> Text segment
Here's how to have it all and be able to be all of these things.
When I'm thinking about the phrase have it all, men don't get asked that.
Men don't get asked like, how can you have it all, right?
How can you pursue having it all?
So just in painting with broad strokes, and then we'll narrow in a second,
what sort of expectations do you see are different
when you're juggling all these balls for women versus men?
Well, of course, in today's world, it depends on the family.
It depends on, but I mean, in a, in today's world, it depends on the family. It depends on but I mean, in a in short form,
the job descriptions are very different
for what it means to be a good mom, a woman.
There are so many stereotypes and expectations.
One is that if you are a female, you are to be physically present
in order to demonstrate that you care
pretty much about anything.
And your physical presence is part of the litmus test
for you being a good almost anything
is you showing up and being physically present.
Whereas if you looked at the job description
for a good husband, good father,
there's literally an insidious line that says you must aspire to be a breadwinner at all costs.
Even the cost of meaningfully engaging with your family. That's the price that society expects men to play, which is why them being not physically present is completely acceptable to decide that he provided for us.
And so that plays a role in terms of the psyche. And what I find mind-blowing is that for men,
it's very much tied to their masculinity. They don't have as much aperture for their roles and
what it means around their identity. You see, I can be feminine and be the CEO of a company.
I can be feminine and I can be a non-paid working mom.
I have like a huge bandwidth of the things that I can do in the world and still be
considered a woman and still be considered feminine.
So that's where, that's where some of that comes from.
And, and those are some of the stereotypes.
It's very frustrating, but of, we're here to disrupt them.
How has our socialization as women led us to taking on more than our male counterparts,
especially when it comes to housework, raising children? And then beyond that, how does that
affect us in the workplace?
Well, there's this dynamic that happens with anything in life, which is that if you are
the person who does something over and over and over again, you get really good at that
thing. And then somewhere along the way,
And you're the person, the deemed person who does that thing.
Yeah, but it's very much a psychological like catch 22 chicken and egg
because you're only really good at that thing
because you happen to have done that thing
over and over and over again.
It's not actually because you really are better
at that thing.
And I think one of the most powerful experiences
of my drop the ball journey was understanding
how gendered expectations really inhibit innovation
in our homes. Because we should be executing on tasks and projects and everything required
to manage a home and raise a family in a much in a way that takes into consideration people's
talents, people's gifts, people's personalities in the way that we into consideration people's talents,
people's gifts, people's personalities
in the way that we do in the workplace,
but we don't do at home.

> What you need to do
**a.** Reproduce a passage of the transcript word for word, beginning at the words "When I'm thinking" and stopping after "having it all?".
**b.** According to the transcript, why does the speaker call being the person who is good at a household task a "catch 22"?
**c.** In the transcript, what two roles does the speaker name as ones she can hold while still being considered feminine?
The lines that follow are drawn from a separate source, unrelated to the transcript.

> Extracted data

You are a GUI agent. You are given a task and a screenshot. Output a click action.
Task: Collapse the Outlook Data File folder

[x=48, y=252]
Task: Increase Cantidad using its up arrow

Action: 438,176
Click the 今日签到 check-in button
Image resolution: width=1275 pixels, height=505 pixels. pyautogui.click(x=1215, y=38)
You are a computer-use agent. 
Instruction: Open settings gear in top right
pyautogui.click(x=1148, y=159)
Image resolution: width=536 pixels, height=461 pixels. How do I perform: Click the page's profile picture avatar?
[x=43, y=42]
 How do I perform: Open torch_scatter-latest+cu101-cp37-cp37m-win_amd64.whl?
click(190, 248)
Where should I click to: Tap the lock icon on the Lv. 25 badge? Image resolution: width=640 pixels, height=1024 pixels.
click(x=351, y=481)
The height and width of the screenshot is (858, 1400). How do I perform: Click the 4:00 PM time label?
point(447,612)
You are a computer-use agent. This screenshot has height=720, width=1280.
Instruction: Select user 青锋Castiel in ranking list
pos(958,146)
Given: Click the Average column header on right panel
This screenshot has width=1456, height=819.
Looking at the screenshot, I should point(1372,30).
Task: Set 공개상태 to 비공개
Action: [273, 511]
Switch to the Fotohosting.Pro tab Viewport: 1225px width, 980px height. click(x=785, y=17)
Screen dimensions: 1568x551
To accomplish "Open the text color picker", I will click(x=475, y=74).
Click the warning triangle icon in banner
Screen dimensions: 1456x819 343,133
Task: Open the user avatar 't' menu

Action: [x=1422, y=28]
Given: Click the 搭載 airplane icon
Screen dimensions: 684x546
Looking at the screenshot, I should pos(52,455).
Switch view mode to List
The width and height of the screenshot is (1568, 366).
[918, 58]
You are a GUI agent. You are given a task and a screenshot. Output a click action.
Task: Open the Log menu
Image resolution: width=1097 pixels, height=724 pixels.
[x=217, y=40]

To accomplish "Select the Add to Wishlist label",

> Solved tasks
**a.**
When I'm thinking about the phrase have it all, men don't get asked that.
Men don't get asked like, how can you have it all, right?
How can you pursue having it all?

**b.** The speaker says a person becomes good at a task only because they have done it over and over again, and not because they are actually better at it. Their skill comes from the repetition that made them the person expected to do it.

**c.** She can be the CEO of a company or a non-paid working mom.